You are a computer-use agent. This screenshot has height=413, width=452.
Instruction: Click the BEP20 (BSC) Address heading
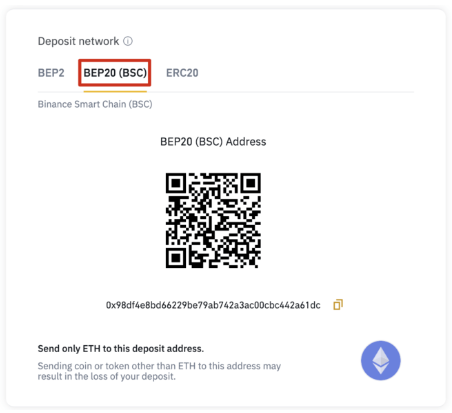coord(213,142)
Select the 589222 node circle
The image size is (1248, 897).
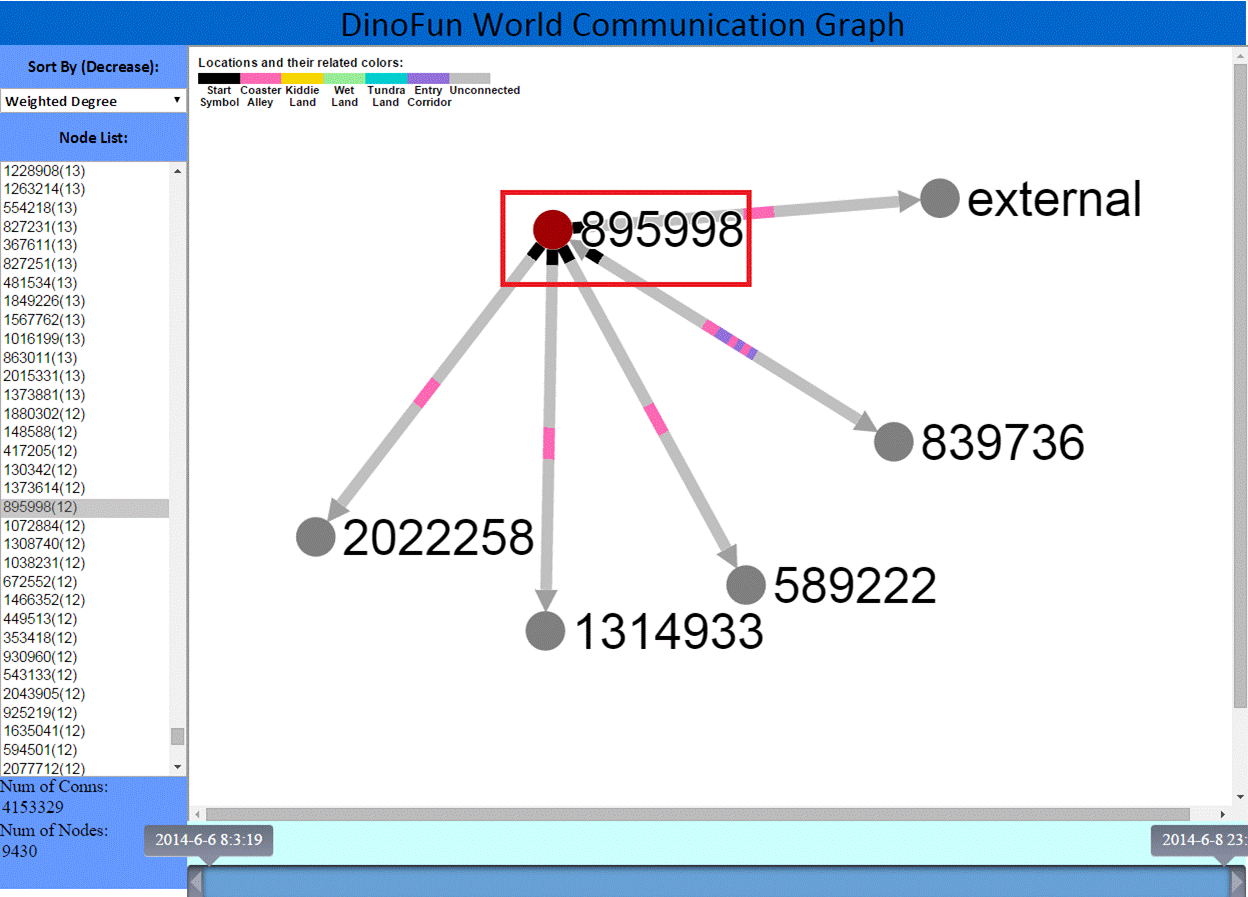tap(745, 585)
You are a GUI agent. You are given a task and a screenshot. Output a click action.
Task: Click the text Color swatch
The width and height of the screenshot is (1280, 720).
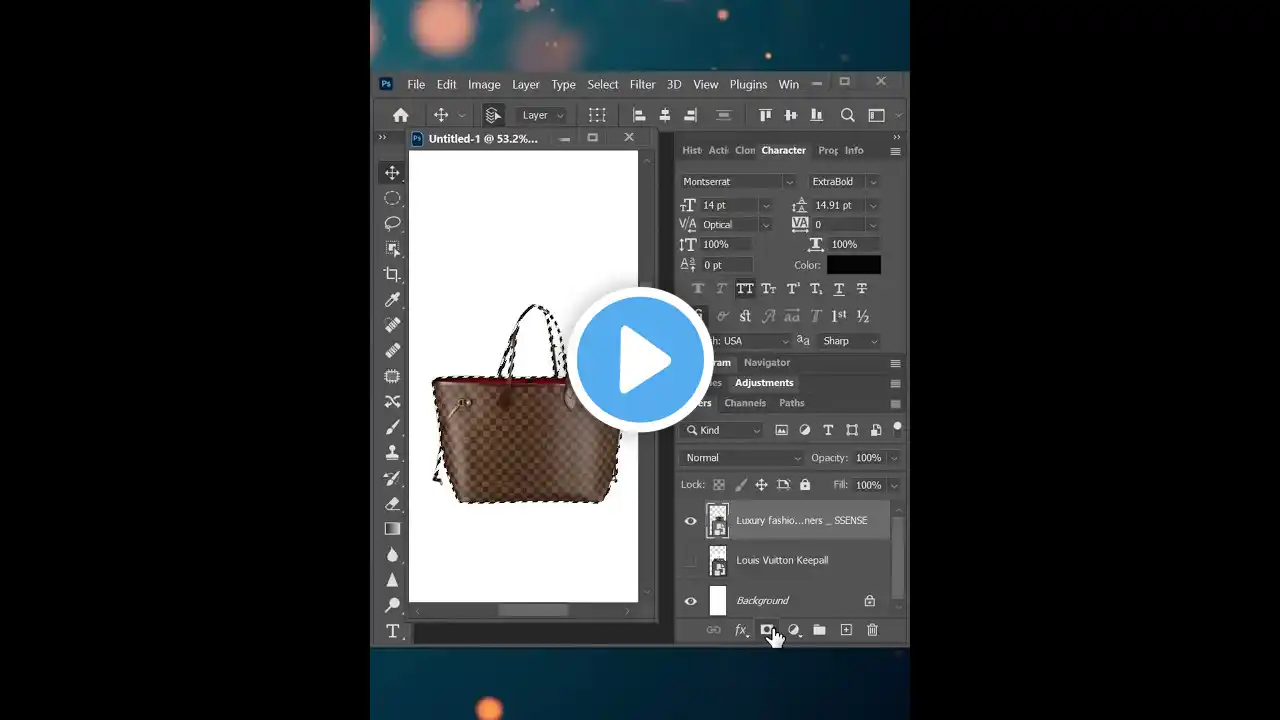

---

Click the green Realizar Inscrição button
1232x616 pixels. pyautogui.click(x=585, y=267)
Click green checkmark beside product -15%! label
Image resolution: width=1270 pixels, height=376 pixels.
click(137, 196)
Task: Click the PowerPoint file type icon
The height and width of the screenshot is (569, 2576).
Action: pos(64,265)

---

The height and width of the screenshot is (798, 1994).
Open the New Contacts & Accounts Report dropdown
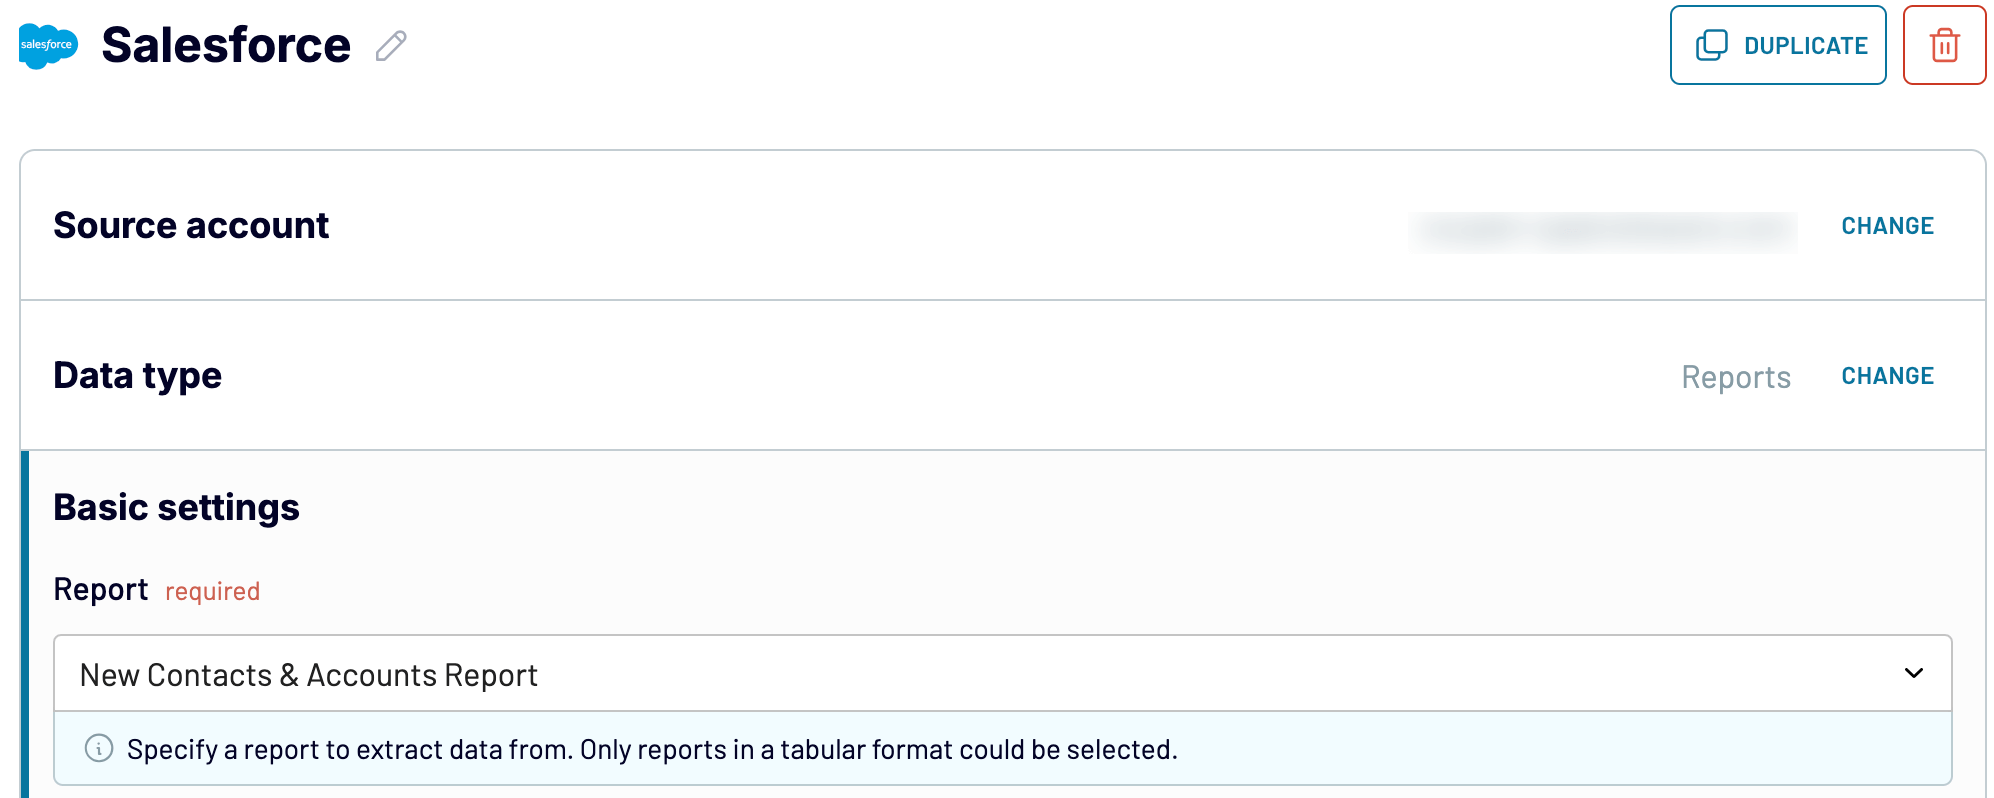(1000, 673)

→ **TASK TO CARRY OUT**
Print exactly the lines above that run from the one with "You are a computer-use" to the one with "The width and", both included. No pictures.

→ **SOLUTION TO THE PROBLEM**
You are a computer-use agent. This screenshot has height=413, width=452.
Instruction: Click the BEP20 (BSC) Address heading
coord(213,142)
Select the 589222 node circle
The image size is (1248, 897).
tap(745, 585)
You are a GUI agent. You are given a task and a screenshot. Output a click action.
Task: Click the text Color swatch
The width and height of the screenshot is (1280, 720).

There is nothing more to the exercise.